Taking two copies of the same record (or different records if you're really good at it), and creating a new drum pattern by re-arranging and syncopating the beat. Live. Is very difficult to do in a way that sounds any good. Beat juggling has developed from "deck to deck" or "quick mixing" techniques, and is the staple of DJ battle competitors' routines. Good jugglers included Rob Swift, Shortkut, Babu and Vinroc.
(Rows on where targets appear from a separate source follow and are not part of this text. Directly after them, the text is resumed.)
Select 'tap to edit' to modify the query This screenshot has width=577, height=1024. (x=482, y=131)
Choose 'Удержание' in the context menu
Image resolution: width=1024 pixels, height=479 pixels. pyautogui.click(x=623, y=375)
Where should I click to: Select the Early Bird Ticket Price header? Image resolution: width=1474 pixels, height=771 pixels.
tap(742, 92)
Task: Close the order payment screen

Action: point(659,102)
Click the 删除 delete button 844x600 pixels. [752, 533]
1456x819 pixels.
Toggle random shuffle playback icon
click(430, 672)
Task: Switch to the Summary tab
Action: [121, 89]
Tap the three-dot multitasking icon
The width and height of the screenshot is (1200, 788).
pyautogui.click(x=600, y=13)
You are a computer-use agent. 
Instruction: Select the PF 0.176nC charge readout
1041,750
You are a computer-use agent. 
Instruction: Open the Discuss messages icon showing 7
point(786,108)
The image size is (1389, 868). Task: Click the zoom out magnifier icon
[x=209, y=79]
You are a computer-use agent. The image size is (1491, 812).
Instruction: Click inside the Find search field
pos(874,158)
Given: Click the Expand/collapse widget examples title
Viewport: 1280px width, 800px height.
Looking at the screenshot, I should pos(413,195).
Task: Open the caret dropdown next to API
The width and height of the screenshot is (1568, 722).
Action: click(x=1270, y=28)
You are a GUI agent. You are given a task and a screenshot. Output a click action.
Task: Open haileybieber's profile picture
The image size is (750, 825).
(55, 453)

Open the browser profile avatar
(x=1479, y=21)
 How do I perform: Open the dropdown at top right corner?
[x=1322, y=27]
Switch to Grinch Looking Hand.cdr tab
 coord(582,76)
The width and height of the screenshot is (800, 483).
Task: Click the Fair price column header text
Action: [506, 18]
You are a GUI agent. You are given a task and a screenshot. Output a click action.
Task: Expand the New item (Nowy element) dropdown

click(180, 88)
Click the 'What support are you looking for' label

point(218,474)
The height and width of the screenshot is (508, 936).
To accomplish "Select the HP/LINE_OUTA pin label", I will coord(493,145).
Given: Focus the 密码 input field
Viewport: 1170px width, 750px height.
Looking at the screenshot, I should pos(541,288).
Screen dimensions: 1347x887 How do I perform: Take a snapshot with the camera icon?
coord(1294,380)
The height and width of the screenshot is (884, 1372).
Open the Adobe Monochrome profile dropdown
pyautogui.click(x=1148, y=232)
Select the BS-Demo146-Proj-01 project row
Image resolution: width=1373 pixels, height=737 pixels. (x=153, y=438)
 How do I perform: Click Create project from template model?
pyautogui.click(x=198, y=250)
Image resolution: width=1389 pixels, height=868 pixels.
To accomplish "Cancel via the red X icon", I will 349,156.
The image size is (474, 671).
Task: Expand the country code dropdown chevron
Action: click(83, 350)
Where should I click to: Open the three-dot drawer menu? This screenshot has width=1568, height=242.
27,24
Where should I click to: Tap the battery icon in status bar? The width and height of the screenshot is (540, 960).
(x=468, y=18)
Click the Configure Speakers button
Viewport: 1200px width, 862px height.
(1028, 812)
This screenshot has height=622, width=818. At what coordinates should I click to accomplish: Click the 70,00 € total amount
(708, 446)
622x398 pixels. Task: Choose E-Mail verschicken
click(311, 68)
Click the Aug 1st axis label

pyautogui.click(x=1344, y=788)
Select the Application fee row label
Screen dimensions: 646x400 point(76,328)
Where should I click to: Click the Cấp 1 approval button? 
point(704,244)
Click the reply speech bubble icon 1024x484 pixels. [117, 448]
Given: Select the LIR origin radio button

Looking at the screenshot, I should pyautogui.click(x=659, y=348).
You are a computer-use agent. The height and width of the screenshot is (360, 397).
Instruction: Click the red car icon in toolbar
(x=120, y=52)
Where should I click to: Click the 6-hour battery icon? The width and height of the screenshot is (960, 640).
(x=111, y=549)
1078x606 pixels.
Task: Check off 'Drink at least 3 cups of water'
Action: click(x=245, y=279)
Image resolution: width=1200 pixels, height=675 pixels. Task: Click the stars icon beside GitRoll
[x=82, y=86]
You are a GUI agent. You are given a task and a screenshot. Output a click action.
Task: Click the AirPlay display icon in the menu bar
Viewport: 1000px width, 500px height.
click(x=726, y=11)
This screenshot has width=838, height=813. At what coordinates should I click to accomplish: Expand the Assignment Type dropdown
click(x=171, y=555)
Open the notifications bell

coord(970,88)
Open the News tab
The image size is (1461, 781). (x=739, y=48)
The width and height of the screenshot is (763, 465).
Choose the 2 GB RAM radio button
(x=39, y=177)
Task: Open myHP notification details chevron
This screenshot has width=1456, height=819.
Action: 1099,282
Beat-juggling, a technique used almost exclusively by hip-hop DJs and turntablists, involves using the crossfader to cut back and forth between cued portions of two different records, thereby creating a new song. First, the DJ finds a beat on record A and holds the record at that point. After releasing the record and playing the beat, he or she crossfades across to record B, on which the next beat has already been found and cued. Then the technique is repeated with record A, and so on. In this way, the DJ "juggles" the beats, using pre-existing rhythms to create one which is entirely new. This is all done incredibly fast: a good DJ can juggle 7 or 8 beats while you're reading this sentence.

The theory of beat-juggling was invented by Grandmaster Flash, who was the first DJ to cut between two different beats in time with each other. The DJ usually considered to be the first true beat-juggler, however, is Steve D., while turntablists such as DJ Shortkut of the Invisibl Skratch Piklz have taken beat-juggling to new heights of sophistication.